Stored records
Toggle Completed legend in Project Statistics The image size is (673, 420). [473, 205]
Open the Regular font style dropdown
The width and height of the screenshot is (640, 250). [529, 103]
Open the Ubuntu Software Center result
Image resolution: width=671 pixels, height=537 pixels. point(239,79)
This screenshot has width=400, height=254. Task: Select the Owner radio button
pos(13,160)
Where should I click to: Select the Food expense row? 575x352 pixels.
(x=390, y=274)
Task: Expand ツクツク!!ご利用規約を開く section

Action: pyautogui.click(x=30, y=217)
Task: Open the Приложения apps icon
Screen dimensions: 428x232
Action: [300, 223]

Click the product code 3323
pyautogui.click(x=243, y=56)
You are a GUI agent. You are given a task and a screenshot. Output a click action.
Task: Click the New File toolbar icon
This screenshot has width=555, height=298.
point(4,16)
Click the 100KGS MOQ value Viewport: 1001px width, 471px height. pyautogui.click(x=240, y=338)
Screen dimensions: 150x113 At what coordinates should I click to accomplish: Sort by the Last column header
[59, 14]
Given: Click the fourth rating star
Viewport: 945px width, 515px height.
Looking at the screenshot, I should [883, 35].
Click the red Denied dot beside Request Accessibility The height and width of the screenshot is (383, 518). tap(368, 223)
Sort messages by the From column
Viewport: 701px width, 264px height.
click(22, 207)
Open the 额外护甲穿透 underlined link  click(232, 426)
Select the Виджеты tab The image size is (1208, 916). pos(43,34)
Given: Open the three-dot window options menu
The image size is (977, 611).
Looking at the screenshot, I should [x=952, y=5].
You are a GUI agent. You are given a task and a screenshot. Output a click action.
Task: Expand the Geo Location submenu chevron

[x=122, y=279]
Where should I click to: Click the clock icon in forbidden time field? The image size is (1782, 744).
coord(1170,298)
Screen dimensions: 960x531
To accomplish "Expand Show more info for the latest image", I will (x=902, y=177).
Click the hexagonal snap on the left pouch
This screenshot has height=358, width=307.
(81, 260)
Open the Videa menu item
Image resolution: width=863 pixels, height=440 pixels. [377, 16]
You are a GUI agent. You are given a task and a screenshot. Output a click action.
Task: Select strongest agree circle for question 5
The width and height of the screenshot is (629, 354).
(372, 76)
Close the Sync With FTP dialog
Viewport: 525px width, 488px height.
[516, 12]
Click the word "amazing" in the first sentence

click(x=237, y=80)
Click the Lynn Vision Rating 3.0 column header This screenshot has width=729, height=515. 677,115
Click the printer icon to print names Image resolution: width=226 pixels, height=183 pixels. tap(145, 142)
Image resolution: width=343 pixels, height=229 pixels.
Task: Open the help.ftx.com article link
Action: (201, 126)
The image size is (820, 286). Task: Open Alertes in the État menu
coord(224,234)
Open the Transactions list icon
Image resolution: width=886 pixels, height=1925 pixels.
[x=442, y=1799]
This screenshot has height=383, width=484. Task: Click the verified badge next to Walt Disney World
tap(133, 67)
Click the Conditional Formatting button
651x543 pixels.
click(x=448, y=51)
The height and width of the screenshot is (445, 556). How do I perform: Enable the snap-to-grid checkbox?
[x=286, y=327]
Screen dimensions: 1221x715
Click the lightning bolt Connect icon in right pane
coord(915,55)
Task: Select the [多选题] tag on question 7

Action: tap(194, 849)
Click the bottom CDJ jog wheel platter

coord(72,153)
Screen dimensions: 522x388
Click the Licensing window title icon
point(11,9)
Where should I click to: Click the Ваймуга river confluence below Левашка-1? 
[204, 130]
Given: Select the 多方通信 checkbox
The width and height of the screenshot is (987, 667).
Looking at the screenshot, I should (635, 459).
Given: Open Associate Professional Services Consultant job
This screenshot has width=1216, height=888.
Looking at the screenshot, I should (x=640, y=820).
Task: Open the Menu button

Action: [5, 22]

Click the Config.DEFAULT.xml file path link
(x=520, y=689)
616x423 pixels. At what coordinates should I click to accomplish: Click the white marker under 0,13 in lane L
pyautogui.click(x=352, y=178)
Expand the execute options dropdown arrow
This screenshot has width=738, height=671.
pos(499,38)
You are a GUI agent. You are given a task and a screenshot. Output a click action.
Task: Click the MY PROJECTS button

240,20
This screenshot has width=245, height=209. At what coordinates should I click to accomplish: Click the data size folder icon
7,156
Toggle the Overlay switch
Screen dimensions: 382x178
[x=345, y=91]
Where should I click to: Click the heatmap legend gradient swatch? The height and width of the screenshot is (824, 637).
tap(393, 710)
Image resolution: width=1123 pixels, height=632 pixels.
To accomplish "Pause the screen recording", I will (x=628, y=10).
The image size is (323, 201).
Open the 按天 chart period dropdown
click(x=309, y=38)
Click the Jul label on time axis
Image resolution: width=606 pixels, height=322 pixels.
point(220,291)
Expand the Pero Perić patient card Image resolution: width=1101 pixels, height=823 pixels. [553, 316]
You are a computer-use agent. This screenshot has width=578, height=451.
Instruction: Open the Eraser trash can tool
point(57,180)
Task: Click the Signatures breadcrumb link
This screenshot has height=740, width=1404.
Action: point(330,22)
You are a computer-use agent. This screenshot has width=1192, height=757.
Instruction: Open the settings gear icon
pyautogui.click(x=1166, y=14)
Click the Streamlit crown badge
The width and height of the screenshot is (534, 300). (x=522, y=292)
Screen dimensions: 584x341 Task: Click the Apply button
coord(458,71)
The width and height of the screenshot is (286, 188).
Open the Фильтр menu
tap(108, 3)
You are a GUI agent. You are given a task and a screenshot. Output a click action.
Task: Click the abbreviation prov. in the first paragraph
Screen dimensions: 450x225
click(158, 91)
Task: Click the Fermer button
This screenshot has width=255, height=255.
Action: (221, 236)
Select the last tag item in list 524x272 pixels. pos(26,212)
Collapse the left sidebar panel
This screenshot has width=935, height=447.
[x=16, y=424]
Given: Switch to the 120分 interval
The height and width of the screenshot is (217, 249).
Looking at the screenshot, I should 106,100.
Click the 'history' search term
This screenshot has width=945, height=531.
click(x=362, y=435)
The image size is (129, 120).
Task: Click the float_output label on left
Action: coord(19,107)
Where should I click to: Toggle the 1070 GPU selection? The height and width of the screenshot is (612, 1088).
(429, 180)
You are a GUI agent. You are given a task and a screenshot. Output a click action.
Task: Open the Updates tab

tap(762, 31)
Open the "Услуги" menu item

_What needs to be done_. Write out, from the lines above, only those from the line with "Screen dimensions: 522x388" to the line with "Click the Jul label on time axis", exactly as given, including the first and the last.

_Output of the task_.
Screen dimensions: 522x388
Click the Licensing window title icon
point(11,9)
Where should I click to: Click the Ваймуга river confluence below Левашка-1? 
[204, 130]
Given: Select the 多方通信 checkbox
The width and height of the screenshot is (987, 667).
Looking at the screenshot, I should (635, 459).
Given: Open Associate Professional Services Consultant job
This screenshot has width=1216, height=888.
Looking at the screenshot, I should (x=640, y=820).
Task: Open the Menu button

Action: [5, 22]

Click the Config.DEFAULT.xml file path link
(x=520, y=689)
616x423 pixels. At what coordinates should I click to accomplish: Click the white marker under 0,13 in lane L
pyautogui.click(x=352, y=178)
Expand the execute options dropdown arrow
This screenshot has width=738, height=671.
pos(499,38)
You are a GUI agent. You are given a task and a screenshot. Output a click action.
Task: Click the MY PROJECTS button

240,20
This screenshot has width=245, height=209. At what coordinates should I click to accomplish: Click the data size folder icon
7,156
Toggle the Overlay switch
Screen dimensions: 382x178
[x=345, y=91]
Where should I click to: Click the heatmap legend gradient swatch? The height and width of the screenshot is (824, 637).
tap(393, 710)
Image resolution: width=1123 pixels, height=632 pixels.
To accomplish "Pause the screen recording", I will (x=628, y=10).
The image size is (323, 201).
Open the 按天 chart period dropdown
click(x=309, y=38)
Click the Jul label on time axis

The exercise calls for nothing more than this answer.